Some records
+---+
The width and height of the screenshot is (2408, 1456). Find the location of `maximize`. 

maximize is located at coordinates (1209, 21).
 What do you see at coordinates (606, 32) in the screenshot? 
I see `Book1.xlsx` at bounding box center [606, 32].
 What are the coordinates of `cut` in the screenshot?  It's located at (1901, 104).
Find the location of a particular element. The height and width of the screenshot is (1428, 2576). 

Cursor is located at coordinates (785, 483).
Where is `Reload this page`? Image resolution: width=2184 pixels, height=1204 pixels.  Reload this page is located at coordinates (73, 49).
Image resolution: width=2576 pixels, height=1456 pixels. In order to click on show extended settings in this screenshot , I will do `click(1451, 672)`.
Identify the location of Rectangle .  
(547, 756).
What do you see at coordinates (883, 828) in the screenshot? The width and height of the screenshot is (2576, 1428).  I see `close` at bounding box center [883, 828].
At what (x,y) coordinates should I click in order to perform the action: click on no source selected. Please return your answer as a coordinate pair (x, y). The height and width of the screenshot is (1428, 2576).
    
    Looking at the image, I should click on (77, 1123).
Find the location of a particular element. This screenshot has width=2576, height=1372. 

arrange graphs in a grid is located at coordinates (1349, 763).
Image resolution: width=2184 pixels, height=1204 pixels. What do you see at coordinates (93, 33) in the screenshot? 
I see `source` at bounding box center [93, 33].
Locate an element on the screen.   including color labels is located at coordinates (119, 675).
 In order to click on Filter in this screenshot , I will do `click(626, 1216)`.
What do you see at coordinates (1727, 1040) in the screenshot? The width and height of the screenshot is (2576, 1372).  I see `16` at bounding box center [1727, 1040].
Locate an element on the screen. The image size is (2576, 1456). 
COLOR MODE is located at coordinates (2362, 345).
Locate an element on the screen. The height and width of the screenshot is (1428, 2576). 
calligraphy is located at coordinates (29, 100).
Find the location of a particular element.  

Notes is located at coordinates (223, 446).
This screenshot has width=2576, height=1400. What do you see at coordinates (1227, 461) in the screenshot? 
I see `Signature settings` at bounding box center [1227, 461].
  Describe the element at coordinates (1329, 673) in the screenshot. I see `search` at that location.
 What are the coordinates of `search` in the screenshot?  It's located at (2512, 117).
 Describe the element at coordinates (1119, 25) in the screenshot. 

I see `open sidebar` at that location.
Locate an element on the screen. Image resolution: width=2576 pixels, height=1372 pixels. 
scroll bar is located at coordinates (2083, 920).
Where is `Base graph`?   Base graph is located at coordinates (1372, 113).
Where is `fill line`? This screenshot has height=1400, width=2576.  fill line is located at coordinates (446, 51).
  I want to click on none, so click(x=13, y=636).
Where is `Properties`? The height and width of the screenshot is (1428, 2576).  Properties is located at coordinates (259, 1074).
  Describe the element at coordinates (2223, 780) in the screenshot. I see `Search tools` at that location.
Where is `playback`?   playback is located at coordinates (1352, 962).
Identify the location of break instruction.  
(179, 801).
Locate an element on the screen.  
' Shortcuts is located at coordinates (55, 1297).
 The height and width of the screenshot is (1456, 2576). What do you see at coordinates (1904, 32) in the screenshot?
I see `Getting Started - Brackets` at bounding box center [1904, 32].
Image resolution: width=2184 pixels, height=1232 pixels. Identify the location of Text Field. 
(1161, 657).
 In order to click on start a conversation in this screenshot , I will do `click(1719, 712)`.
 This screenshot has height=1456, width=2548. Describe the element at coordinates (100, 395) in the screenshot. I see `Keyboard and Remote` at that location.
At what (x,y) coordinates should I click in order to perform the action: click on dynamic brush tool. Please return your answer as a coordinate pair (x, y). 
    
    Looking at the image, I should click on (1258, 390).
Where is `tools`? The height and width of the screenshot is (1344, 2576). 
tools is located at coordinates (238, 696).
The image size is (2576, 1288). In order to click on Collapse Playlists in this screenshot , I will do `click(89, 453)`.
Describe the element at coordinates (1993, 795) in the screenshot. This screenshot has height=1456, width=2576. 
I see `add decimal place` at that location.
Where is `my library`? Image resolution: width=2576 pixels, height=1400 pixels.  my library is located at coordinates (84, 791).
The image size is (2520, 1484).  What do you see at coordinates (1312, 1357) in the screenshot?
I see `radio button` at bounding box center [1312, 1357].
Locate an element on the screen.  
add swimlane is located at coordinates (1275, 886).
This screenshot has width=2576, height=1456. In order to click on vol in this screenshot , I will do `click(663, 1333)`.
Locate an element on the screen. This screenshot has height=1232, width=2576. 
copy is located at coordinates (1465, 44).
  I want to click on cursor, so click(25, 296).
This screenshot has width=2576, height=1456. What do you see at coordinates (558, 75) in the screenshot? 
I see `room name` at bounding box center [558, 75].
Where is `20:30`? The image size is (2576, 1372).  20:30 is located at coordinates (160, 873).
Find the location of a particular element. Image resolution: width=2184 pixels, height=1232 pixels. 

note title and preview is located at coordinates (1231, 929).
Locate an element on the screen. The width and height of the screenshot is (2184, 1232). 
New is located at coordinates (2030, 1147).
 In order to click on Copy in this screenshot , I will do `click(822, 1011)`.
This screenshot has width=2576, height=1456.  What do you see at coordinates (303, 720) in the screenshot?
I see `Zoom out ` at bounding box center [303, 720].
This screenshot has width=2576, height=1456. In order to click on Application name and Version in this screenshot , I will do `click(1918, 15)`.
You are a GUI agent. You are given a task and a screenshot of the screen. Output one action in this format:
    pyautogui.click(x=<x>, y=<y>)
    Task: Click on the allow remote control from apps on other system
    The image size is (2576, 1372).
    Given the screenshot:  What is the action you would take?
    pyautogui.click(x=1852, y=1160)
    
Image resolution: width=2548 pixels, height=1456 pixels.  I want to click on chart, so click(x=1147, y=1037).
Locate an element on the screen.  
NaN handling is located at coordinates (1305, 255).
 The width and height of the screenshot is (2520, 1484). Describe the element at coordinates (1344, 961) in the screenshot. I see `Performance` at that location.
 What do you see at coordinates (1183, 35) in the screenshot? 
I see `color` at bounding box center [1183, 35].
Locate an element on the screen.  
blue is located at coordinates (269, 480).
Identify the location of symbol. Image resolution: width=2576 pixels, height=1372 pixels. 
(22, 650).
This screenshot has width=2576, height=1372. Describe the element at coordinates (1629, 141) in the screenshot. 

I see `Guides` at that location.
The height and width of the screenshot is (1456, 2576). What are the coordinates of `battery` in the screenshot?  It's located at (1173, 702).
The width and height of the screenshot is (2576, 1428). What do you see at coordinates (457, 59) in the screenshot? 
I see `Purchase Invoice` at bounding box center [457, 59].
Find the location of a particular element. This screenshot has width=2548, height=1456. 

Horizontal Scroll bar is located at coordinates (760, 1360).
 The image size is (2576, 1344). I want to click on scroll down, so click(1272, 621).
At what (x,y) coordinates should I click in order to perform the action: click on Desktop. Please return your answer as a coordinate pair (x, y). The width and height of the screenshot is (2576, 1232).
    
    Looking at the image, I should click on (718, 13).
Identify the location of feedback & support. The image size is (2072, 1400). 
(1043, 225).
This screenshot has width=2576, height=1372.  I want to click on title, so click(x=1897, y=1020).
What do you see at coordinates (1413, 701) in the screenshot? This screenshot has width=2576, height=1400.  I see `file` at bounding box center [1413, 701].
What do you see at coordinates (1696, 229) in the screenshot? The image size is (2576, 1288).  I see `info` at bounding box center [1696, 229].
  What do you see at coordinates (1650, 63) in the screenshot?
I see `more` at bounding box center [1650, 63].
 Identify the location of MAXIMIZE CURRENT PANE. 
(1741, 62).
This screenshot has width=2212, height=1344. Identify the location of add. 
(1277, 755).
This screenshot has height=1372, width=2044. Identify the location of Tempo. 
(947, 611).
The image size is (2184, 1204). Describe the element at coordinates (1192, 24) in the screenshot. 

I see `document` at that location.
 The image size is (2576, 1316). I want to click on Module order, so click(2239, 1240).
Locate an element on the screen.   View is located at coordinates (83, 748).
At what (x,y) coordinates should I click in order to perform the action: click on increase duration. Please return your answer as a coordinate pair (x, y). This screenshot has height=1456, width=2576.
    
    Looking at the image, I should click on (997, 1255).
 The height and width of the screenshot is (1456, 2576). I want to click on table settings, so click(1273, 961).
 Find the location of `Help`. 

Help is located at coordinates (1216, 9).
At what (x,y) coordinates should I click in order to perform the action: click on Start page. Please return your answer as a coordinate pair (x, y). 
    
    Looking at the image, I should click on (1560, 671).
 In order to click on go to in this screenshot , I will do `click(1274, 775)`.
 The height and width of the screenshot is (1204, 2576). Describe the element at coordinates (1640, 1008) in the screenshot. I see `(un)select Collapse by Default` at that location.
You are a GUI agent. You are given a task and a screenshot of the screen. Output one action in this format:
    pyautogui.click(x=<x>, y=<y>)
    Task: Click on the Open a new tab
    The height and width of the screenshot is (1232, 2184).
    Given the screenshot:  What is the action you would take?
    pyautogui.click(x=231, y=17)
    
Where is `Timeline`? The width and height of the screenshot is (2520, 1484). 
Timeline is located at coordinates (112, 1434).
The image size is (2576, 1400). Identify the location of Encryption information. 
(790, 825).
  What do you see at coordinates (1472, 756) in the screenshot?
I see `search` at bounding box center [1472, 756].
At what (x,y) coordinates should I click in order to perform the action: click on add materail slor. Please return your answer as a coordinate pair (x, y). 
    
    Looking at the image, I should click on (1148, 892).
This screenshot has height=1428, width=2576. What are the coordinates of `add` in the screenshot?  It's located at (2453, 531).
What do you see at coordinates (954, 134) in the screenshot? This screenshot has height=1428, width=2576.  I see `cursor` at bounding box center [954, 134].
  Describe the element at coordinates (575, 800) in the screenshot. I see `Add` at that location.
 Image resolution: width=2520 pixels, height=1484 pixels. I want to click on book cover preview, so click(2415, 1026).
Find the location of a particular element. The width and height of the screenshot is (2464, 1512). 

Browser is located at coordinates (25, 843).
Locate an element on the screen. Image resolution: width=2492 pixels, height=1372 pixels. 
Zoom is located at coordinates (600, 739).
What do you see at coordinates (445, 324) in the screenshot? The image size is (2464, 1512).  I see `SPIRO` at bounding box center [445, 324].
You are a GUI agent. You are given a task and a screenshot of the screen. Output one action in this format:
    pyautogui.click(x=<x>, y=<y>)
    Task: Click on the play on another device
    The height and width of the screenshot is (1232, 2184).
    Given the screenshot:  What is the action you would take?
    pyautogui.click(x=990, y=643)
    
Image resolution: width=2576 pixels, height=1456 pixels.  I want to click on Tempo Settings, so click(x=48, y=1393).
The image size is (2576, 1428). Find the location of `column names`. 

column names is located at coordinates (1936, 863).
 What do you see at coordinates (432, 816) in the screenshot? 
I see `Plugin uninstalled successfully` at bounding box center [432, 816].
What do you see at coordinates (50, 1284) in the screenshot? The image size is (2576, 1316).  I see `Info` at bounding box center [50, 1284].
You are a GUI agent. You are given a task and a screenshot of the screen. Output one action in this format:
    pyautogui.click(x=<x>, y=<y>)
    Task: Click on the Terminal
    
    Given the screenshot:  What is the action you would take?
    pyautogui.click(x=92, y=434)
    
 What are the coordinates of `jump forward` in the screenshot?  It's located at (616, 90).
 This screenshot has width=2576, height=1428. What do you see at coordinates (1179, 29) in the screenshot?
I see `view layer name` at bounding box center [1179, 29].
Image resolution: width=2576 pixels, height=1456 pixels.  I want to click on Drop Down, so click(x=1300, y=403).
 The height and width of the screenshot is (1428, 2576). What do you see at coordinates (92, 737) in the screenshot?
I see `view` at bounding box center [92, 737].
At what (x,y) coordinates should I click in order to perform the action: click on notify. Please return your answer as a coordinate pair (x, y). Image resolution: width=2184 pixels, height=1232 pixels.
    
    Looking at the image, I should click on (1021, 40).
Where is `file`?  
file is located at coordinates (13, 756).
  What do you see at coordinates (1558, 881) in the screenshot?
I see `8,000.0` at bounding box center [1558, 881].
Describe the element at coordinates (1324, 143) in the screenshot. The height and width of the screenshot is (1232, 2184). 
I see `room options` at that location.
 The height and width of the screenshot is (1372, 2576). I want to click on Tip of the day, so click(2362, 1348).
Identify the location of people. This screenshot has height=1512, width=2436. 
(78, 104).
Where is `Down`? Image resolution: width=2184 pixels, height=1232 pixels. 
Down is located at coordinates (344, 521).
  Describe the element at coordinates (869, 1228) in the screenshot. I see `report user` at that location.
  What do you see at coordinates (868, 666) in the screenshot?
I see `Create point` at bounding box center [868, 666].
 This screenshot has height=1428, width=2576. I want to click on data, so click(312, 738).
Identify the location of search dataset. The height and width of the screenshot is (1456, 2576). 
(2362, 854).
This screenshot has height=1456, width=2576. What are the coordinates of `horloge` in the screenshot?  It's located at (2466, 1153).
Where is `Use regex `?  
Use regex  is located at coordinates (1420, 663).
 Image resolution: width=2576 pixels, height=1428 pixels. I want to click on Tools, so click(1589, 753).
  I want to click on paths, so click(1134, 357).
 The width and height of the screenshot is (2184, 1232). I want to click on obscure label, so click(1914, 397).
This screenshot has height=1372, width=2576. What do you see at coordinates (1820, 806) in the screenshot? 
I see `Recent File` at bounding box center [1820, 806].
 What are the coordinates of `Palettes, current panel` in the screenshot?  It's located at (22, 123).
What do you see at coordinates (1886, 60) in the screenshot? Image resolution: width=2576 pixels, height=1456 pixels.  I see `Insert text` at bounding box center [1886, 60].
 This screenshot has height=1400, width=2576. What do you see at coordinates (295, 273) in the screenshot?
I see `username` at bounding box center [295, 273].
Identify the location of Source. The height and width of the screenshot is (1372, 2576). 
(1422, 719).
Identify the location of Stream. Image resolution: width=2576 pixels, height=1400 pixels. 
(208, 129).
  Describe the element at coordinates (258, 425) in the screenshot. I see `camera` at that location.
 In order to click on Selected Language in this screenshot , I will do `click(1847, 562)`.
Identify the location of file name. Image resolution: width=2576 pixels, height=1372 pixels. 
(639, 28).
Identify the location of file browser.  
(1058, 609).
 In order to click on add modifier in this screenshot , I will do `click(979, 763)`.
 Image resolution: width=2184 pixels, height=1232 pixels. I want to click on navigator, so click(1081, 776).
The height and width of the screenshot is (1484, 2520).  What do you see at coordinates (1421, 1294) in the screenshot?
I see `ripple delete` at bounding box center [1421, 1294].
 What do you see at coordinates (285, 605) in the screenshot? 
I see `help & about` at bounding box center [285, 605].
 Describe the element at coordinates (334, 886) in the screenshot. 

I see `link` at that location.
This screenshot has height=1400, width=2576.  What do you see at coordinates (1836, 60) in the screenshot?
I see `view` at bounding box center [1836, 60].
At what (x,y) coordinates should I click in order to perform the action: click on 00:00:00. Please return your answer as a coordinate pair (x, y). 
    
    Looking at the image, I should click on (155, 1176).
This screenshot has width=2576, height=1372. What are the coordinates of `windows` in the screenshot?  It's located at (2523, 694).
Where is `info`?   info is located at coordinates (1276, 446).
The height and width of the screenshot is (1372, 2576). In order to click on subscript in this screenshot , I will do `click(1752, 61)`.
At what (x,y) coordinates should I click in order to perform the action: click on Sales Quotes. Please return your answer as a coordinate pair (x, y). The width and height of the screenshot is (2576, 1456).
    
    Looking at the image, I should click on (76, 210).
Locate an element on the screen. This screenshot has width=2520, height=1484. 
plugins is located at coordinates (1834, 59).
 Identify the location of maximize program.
+---+
Starting at the beginning of the listing and ending at the line that contains "In order to click on Filter", switch every "screenshot" to "screen capture" and give those lines again with nothing else changed.

__RESULT__.
The width and height of the screen capture is (2408, 1456). Find the location of `maximize`. 

maximize is located at coordinates (1209, 21).
 What do you see at coordinates (606, 32) in the screen capture? 
I see `Book1.xlsx` at bounding box center [606, 32].
 What are the coordinates of `cut` in the screen capture?  It's located at (1901, 104).
Find the location of a particular element. The height and width of the screen capture is (1428, 2576). 

Cursor is located at coordinates (785, 483).
Where is `Reload this page`? Image resolution: width=2184 pixels, height=1204 pixels.  Reload this page is located at coordinates (73, 49).
Image resolution: width=2576 pixels, height=1456 pixels. In order to click on show extended settings in this screen capture , I will do `click(1451, 672)`.
Identify the location of Rectangle .  
(547, 756).
What do you see at coordinates (883, 828) in the screen capture? The width and height of the screen capture is (2576, 1428).  I see `close` at bounding box center [883, 828].
At what (x,y) coordinates should I click in order to perform the action: click on no source selected. Please return your answer as a coordinate pair (x, y). The height and width of the screen capture is (1428, 2576).
    
    Looking at the image, I should click on (77, 1123).
Find the location of a particular element. This screen capture has width=2576, height=1372. 

arrange graphs in a grid is located at coordinates (1349, 763).
Image resolution: width=2184 pixels, height=1204 pixels. What do you see at coordinates (93, 33) in the screen capture? 
I see `source` at bounding box center [93, 33].
Locate an element on the screen.   including color labels is located at coordinates (119, 675).
 In order to click on Filter in this screen capture , I will do `click(626, 1216)`.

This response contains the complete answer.